We hope to hold Apple Festival later this year in conjuction with Open Farm Sunday. If you would like to join us please get in touch.
Apple Day was the brainchild of Sue Clifford, Angela King and Richard Deakin, who in 1983 set up Common Ground in order to encourage people to engage actively with their local environment. The apple, for them, was a symbol of all that we have lost in the global consumer culture, and all that we could easily regain through the smallest attention to the things that grow on our doorstep – not food only, but wildlife, landscapes, festivals and culture.

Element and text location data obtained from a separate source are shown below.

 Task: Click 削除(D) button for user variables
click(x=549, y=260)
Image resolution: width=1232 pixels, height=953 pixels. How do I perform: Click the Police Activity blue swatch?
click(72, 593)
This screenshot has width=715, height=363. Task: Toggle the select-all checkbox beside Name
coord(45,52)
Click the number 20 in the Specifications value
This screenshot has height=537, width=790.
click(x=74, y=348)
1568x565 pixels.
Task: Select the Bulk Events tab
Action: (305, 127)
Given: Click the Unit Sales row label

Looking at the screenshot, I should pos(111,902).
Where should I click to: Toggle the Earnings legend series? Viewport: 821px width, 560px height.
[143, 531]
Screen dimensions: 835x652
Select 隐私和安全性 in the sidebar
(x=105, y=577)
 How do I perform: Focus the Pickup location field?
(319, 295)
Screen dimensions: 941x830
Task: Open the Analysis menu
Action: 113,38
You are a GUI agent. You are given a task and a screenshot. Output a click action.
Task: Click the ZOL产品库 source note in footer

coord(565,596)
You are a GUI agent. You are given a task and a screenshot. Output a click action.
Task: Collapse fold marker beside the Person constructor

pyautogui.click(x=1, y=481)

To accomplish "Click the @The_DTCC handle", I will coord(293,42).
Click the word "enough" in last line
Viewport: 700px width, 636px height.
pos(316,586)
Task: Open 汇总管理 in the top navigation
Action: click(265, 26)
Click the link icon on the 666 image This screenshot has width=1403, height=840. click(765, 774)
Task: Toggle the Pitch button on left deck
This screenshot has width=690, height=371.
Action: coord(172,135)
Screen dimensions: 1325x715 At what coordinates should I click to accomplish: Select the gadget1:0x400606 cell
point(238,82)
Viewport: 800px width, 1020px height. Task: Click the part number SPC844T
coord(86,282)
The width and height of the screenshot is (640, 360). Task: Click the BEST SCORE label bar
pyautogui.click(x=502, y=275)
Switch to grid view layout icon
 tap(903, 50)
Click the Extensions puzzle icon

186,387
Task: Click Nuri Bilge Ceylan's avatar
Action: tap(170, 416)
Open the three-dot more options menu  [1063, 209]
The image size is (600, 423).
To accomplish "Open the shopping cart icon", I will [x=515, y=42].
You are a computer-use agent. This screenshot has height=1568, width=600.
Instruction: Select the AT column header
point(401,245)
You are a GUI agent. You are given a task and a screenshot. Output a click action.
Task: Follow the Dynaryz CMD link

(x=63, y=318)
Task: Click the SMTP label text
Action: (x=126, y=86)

In our globalised society we take the easy route to comfort, buying standardised products in the supermarket, taking packaged holidays and entertaining ourselves with television at home and the occasional trip to a restaurant serving foreign recipes and global produce. But there is something else that we once possessed, when we found our nourishment and our leisure activities in the world close at hand. Apple Day was founded in order to remind people of this. It is the time of harvest, when the wonderful nature of the fruit that inspired so much of our national art and poetry can be appreciated in the place where it grows. The apple is a symbol of the things that we long for and that we could so easily obtain – local produce, multiple varieties, the culture of adventure and diversity that our ancestors created in the place where we are.
Three hundred or more varieties of apple once grew in England, each marked by a soil and a climate of its own. Thanks to the standardization imposed by supermarkets and the global culture of food, only a few of these varieties remain with us, most harvested while young and matured in warehouses. Their dead taste conveys the lifeless way of producing them. To learn about the many varieties of apple that you can grow at home is to learn also about our country and its regional differences. It is to gain a little insight into the history of the relation between human beings and the tress that have nourished them, and which could continue to nourish them for the foreseeable future.
In preparing a Wiltshire Apple Day we have remembered the many ways in which we hunger for a more local, more creative and more festive way of life. We want to celebrate the landscape of our county, and the way in which it has been shaped by its residents and adapted to our uses. We will reflect on the wildlife and scenery that surround us on every side. We will provide the opportunity to purchase local produce from our neighbouring farms, and to learn about the history and culture of our special part of England – a part associated with some of the greatest names in our literature, such as Thomas Hobbes, John Aubrey and Joseph Addison, and which is now home to the novelists V.S. Naipaul and Ian McEwan, the painter (famous for his apple trees) David Inshaw, and many other artists, writers and musicians who have come to understand how precious is our little corner, and how easy it is to be at home here.